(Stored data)
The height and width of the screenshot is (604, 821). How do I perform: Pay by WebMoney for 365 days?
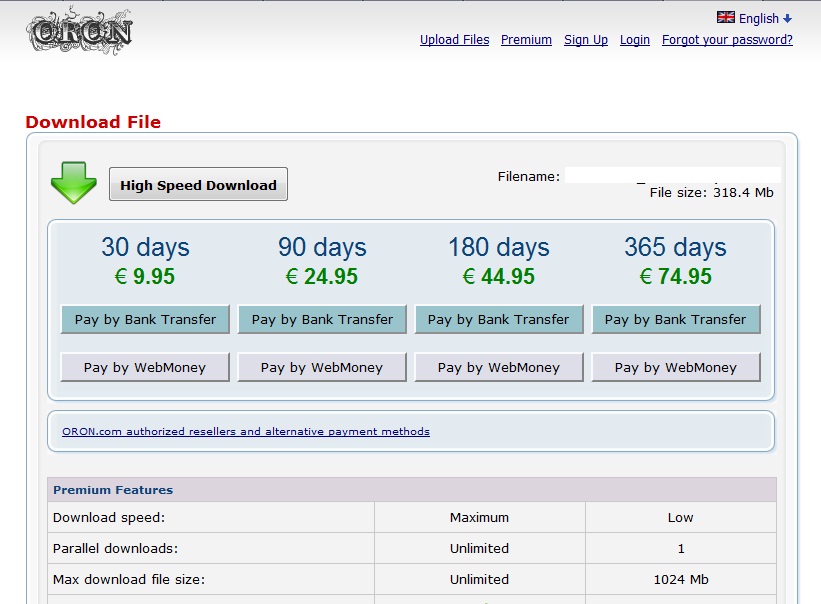click(x=675, y=367)
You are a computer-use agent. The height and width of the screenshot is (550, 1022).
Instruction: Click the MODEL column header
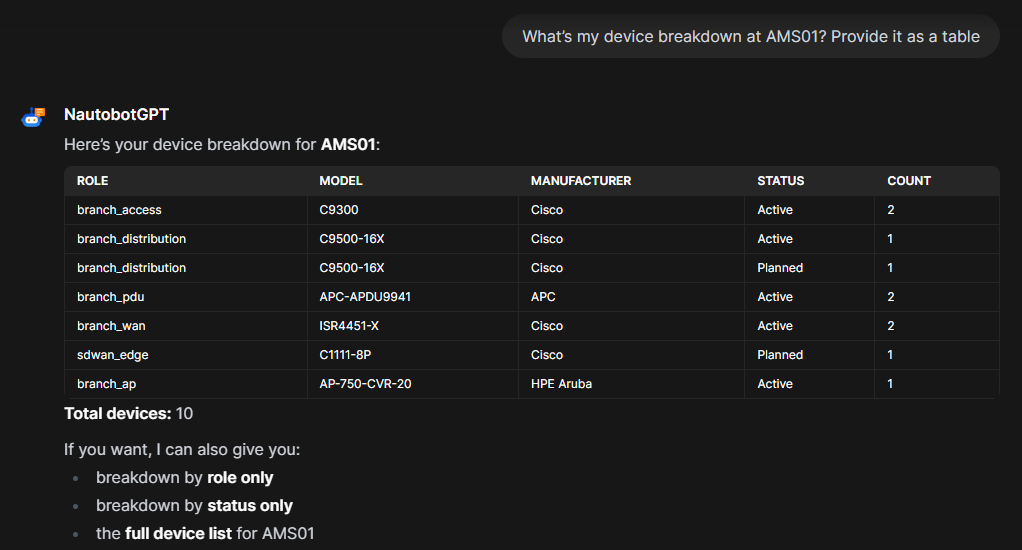(340, 181)
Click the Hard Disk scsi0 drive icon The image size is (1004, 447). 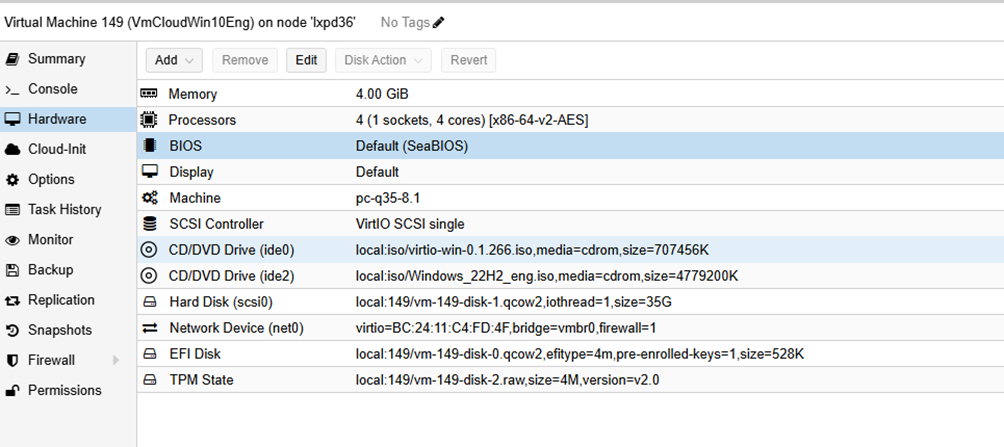click(x=149, y=302)
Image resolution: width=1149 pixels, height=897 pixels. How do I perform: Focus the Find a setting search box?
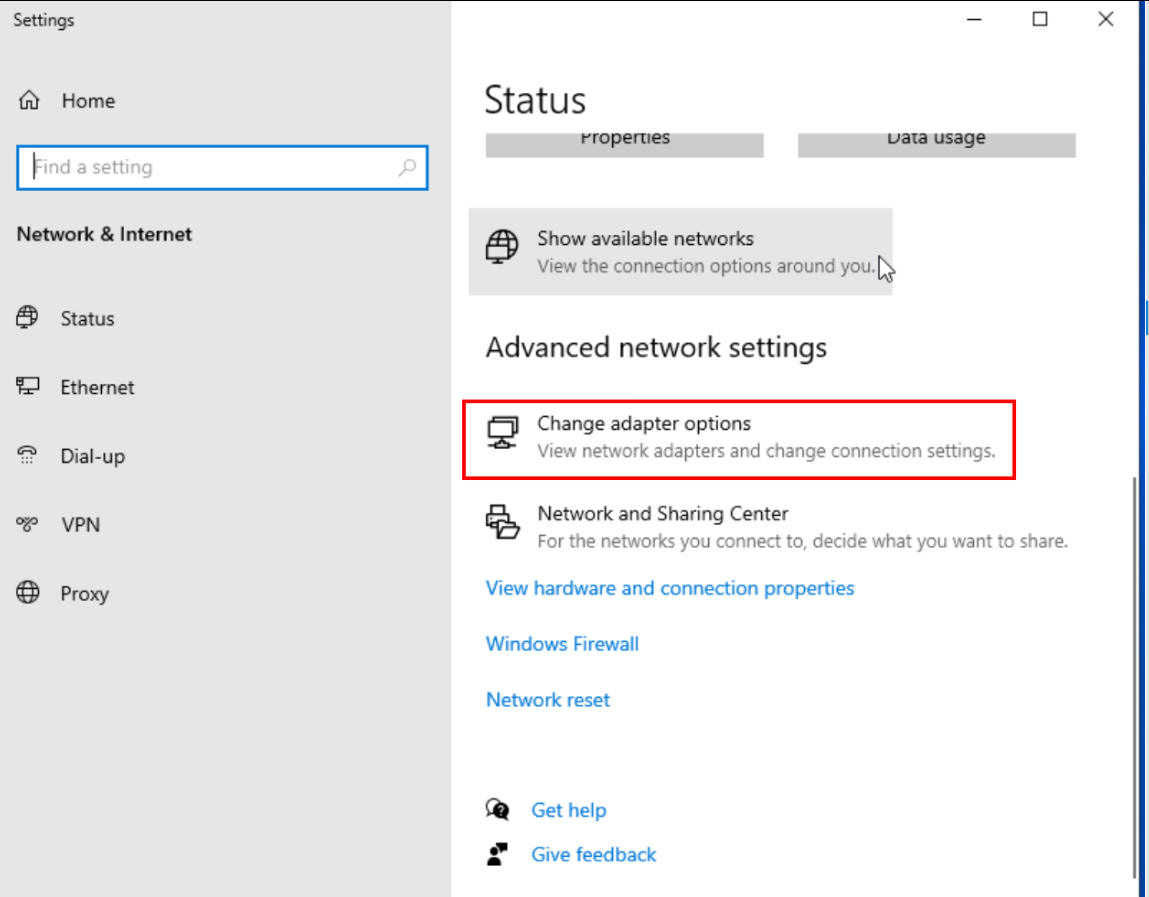tap(210, 168)
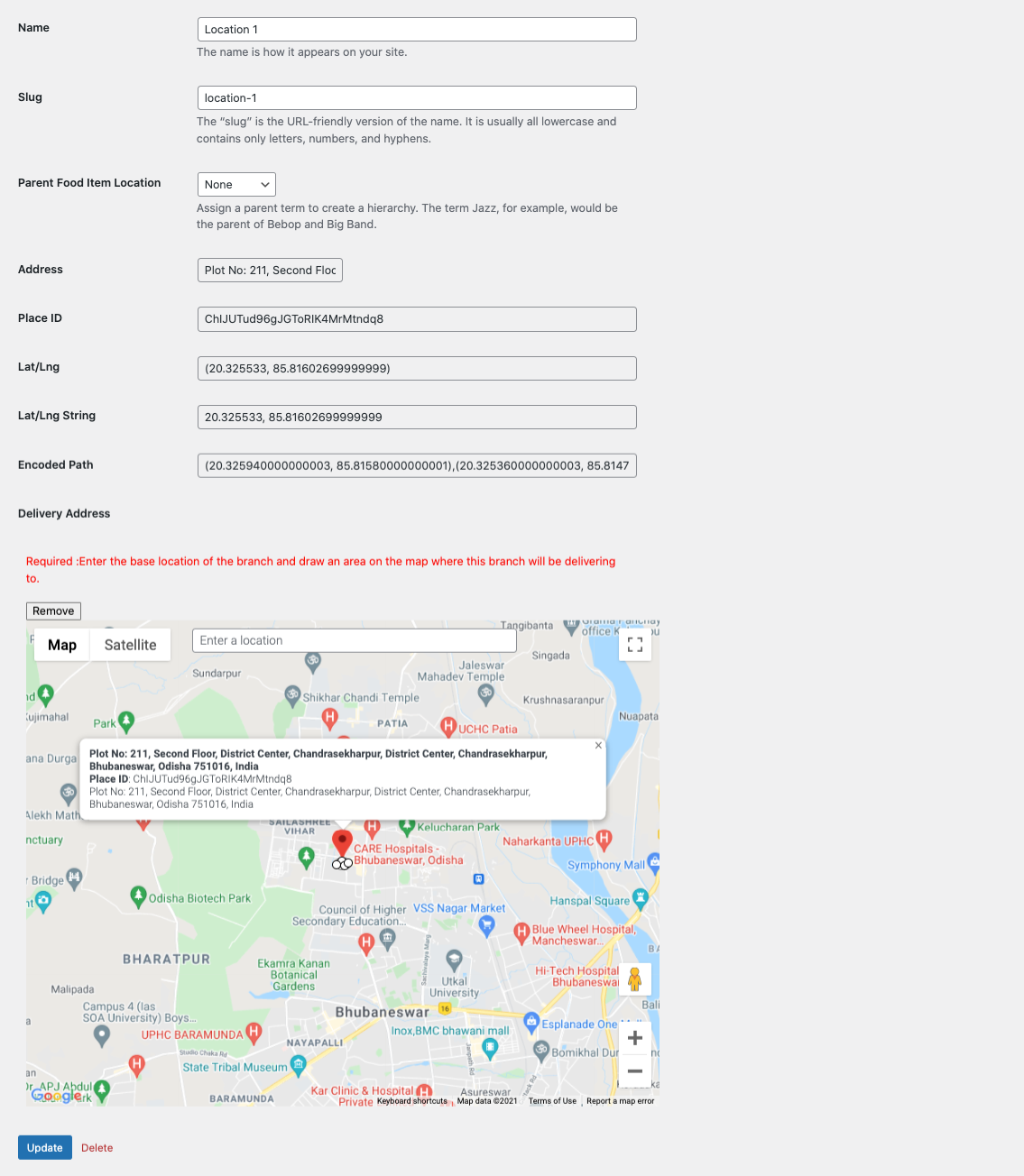Click the Remove button above the map
This screenshot has width=1024, height=1176.
53,611
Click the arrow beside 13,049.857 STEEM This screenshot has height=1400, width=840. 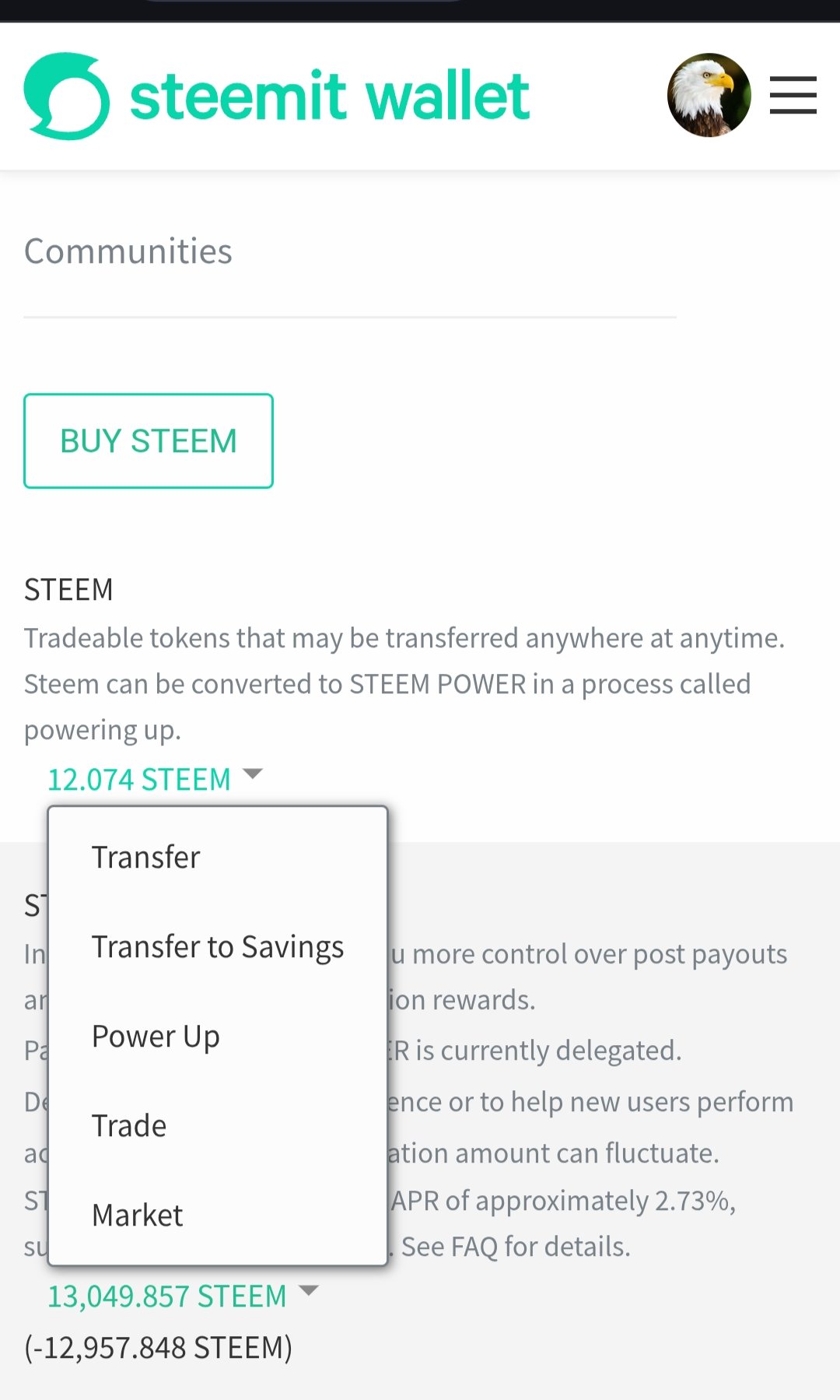click(x=309, y=1290)
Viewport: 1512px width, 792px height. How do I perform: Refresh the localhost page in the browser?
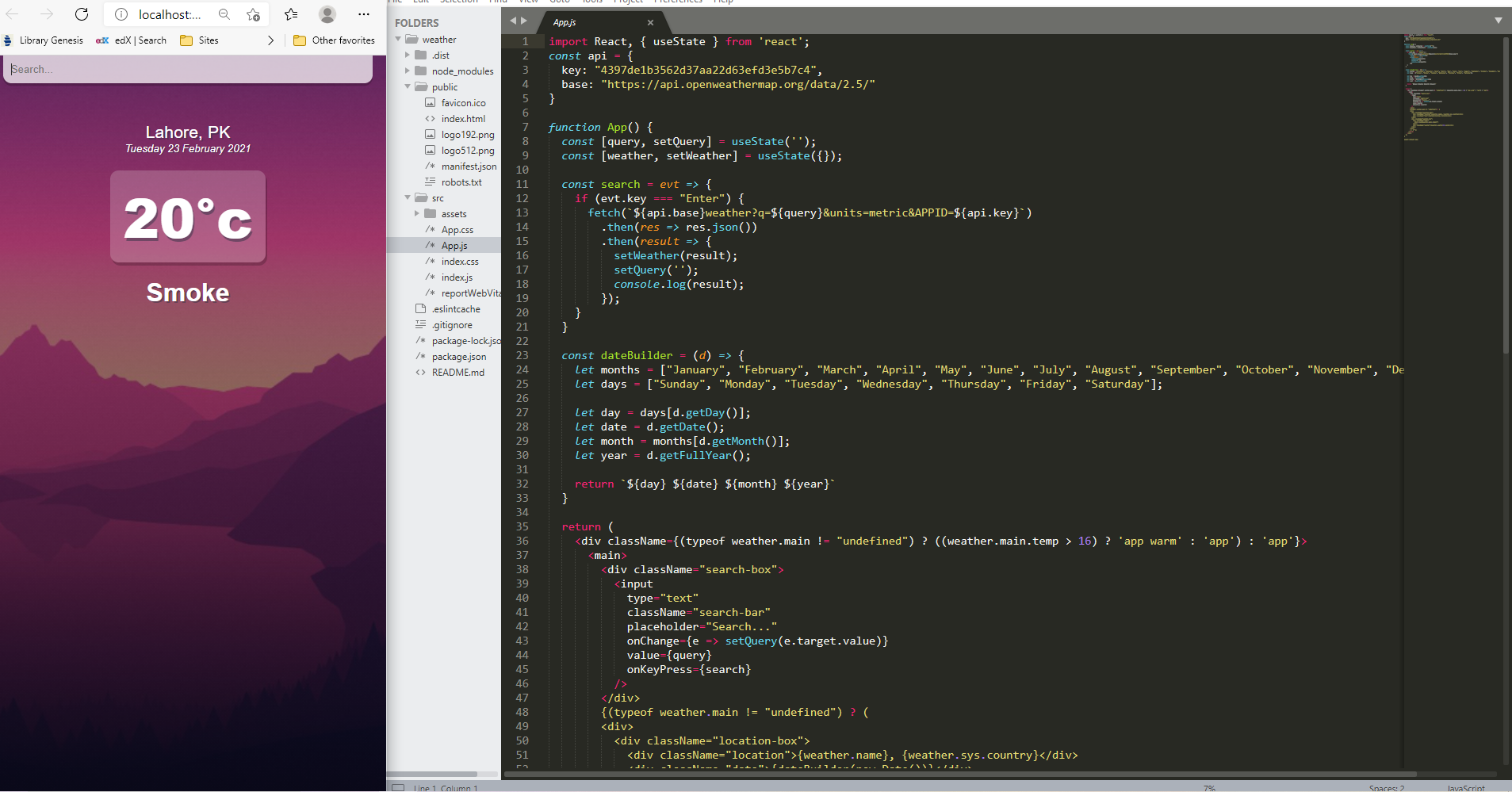82,14
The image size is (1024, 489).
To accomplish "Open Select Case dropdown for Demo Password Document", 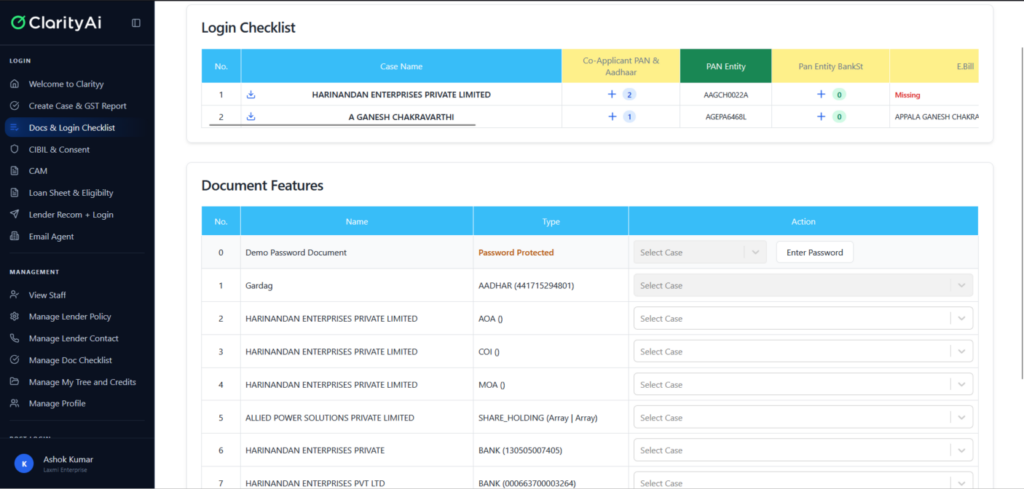I will point(699,253).
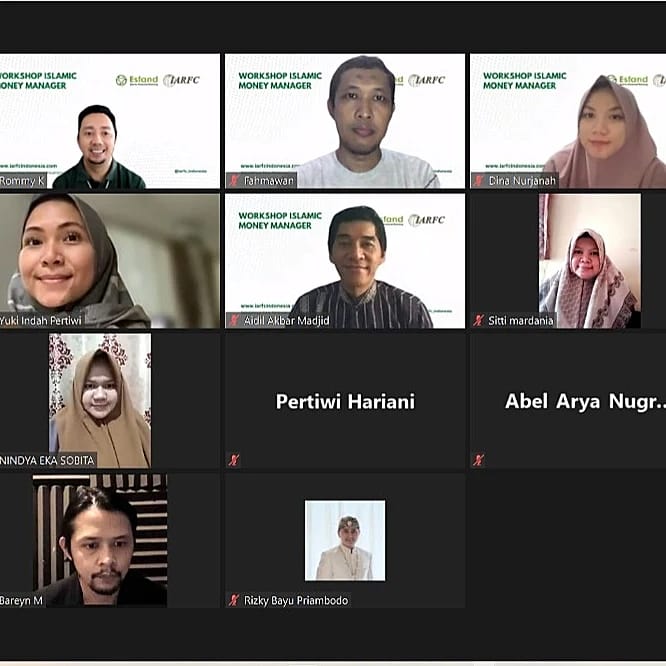Click the muted microphone icon beside Dina Nurjanah
The width and height of the screenshot is (666, 666).
[479, 181]
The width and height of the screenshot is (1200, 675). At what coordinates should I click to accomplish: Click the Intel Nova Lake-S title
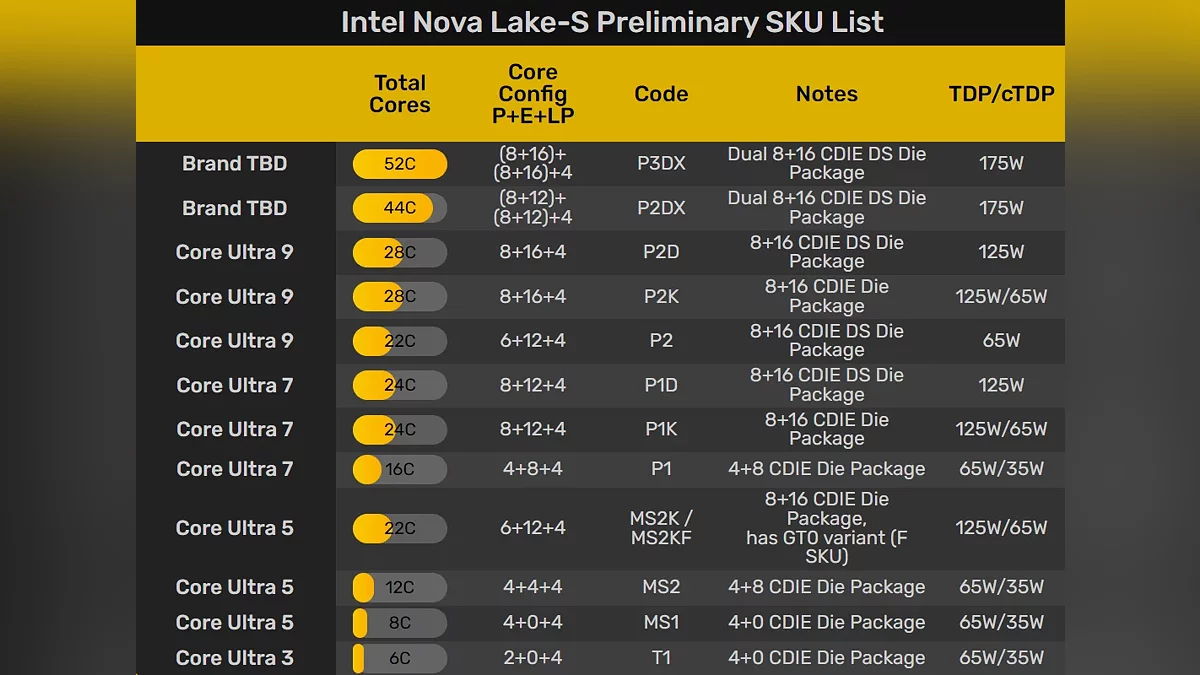(x=612, y=22)
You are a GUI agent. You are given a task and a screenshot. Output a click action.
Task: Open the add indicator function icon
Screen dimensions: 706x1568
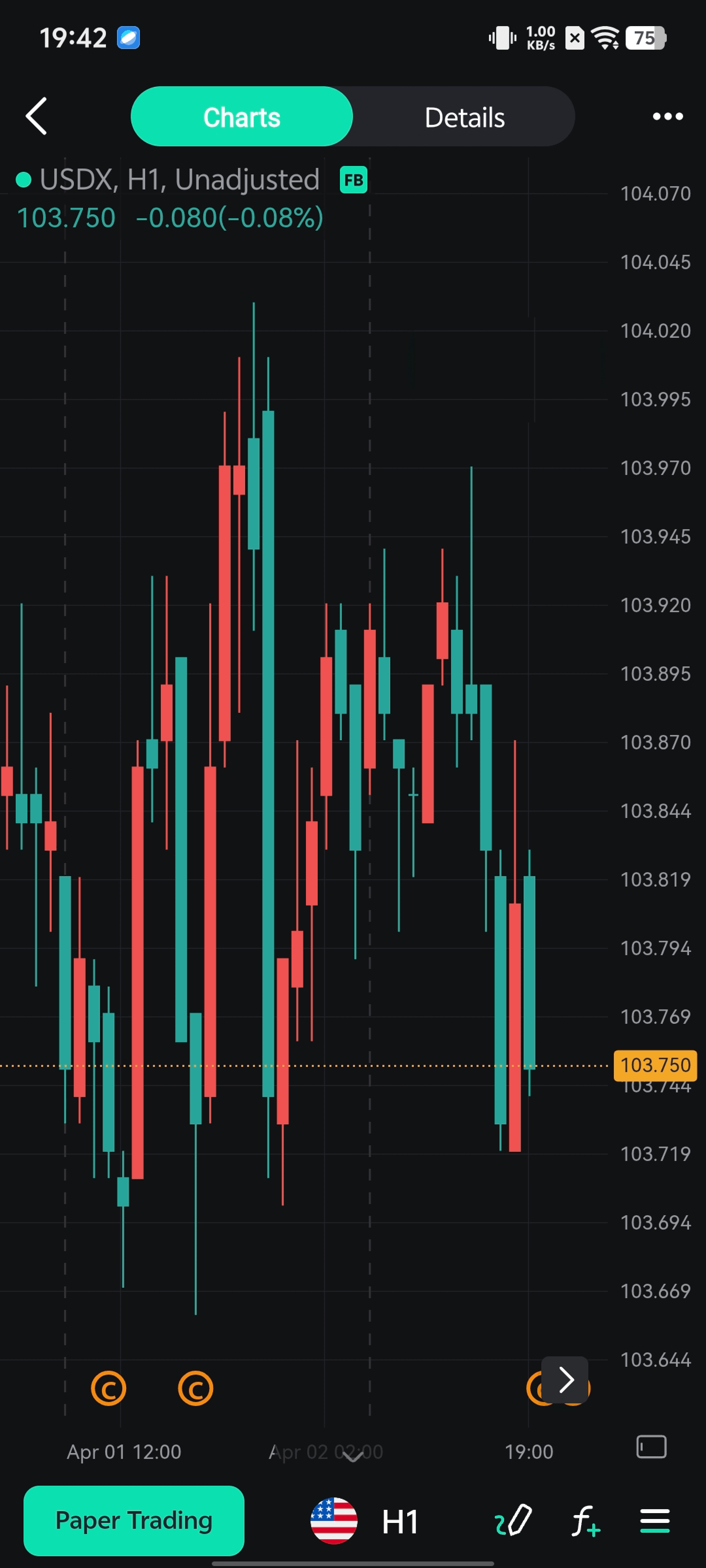point(585,1521)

Problem -
Pull every line with "agent" from the records.

Result below -
You are a computer-use agent. The height and width of the screenshot is (550, 1022).
You are a GUI agent. You are given a task and a screenshot. Output a click action.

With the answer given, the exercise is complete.